No doubt it did not help that the Allied forces had no interest in co-operating with or even encouraging a coup. The British foreign minister, Anthony Eden (who had been told about the plan in 1942 by Bishop George Bell), apparently thought of the coup plotters as traitors and told Adam Trott, the courier, that no encouragement could be given unless the plotters revealed themselves and offered a visible sign of their intentions. It is hard to think of something more naive than that. By the same token, Churchill's speech in the House of Commons in August 1944 grossly and perhaps deliberately misinterpreted the events of the 20th of July as in-fighting among the Nazi-elite.

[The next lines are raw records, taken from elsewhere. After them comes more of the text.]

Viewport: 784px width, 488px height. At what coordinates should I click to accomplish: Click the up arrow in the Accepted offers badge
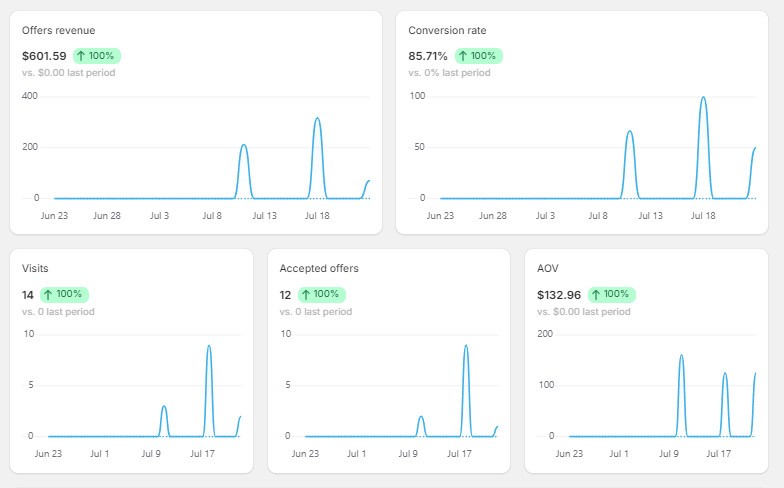[x=305, y=295]
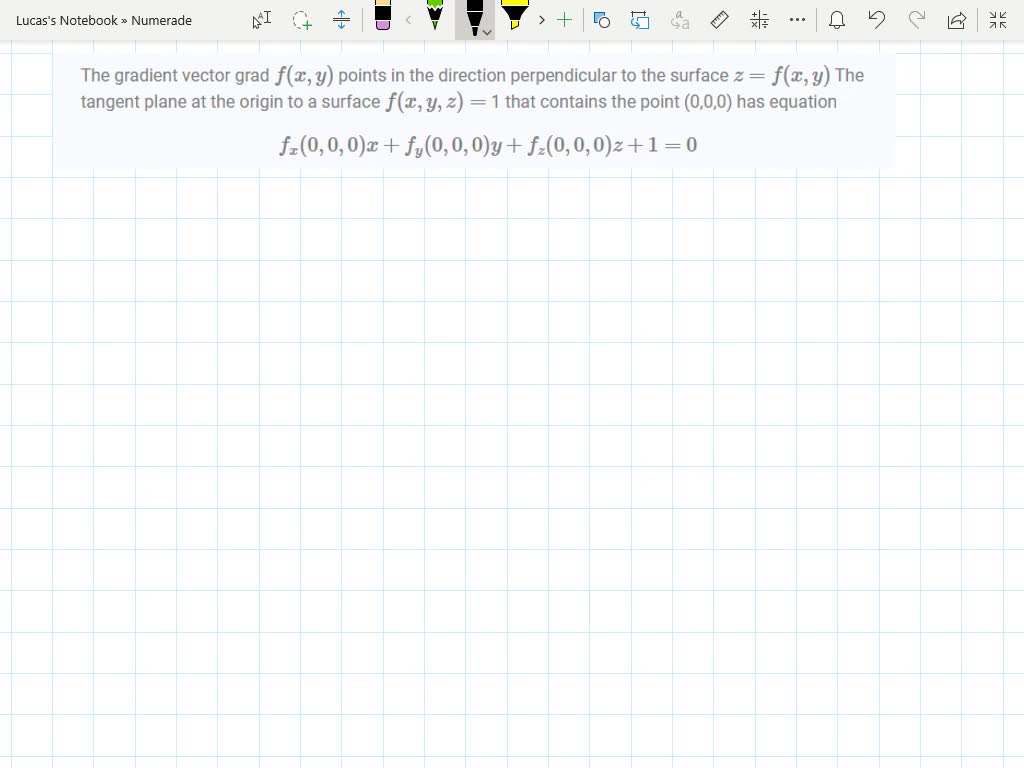
Task: Click the Ink to Shape tool
Action: [x=601, y=19]
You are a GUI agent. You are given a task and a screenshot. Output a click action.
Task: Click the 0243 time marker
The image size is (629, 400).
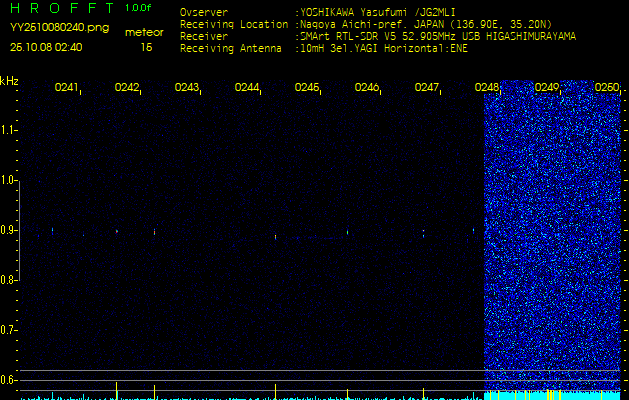(186, 88)
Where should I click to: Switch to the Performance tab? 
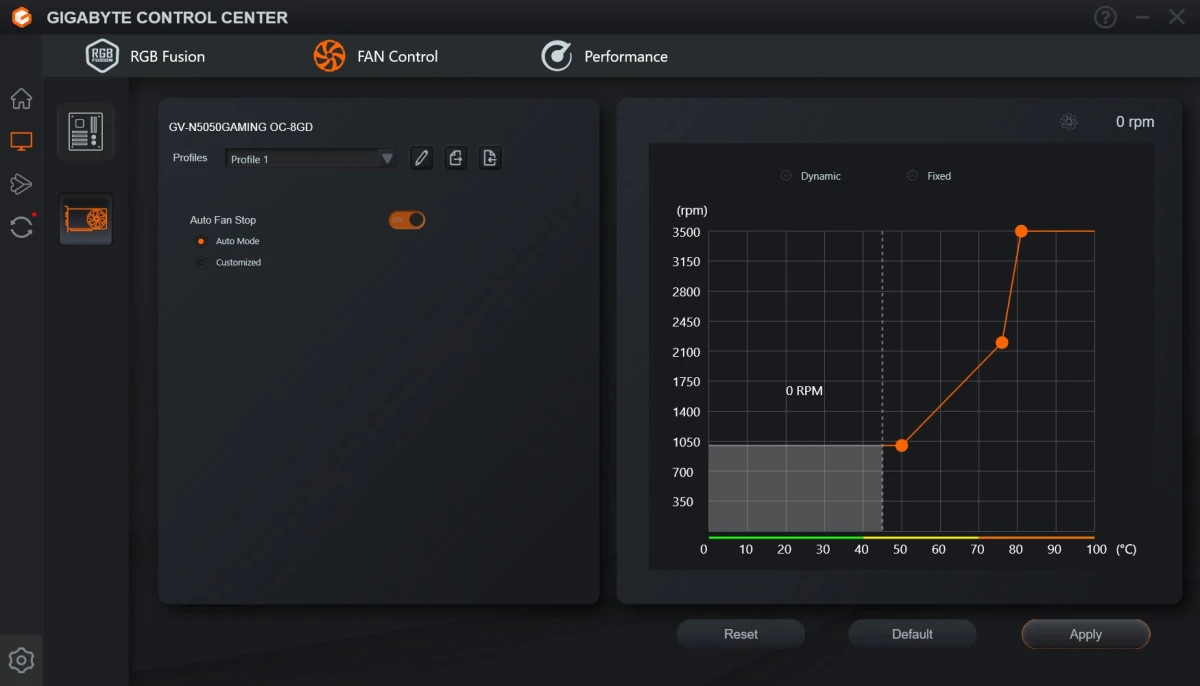click(605, 56)
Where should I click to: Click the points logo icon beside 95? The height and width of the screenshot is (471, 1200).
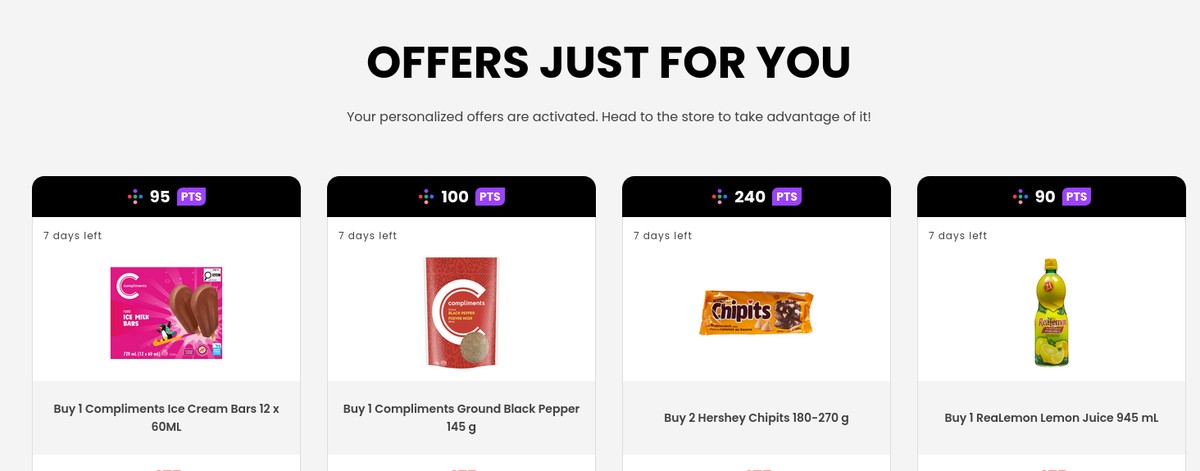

Hitler used the attempted coup to have many thousands of dissidents, whether involved in the plot or not, murdered. A new way of hanging was used: hanging on a butcher's hook, being slowly throttled to death by a piano wire. Hitler had some of the murders recorded on film. Others died, in ways no less cruel, by guillotine or bullet.
Dietrich Bonhoeffer, Alfred Delp, and other Christian martyrs were among those who died. In one of the preparatory meetings, Dietrich Bonhoeffer had been asked by his friend and fellow 'plotter', Hans von Dohnanyi: what about Matthew 26:52? After all, this plot had a real chance to succeed, and could have brought an end to the murderous regime. 'Yes', said Bonhoeffer. Mt 26:52 applies. The consequences have to be born by those who commit the sin. Guilt has to be accepted, as well as its consequences. There is no simple 'right or wrong'. (J. W. de Gruchy, Daring, trusting spirit: Bonhoeffer's friend Eberhard Bethge, London: SCM, 2005, p. 46)
And hence they went to their deaths.
May the souls of the faithful departed, through the mercy of God, rest in peace.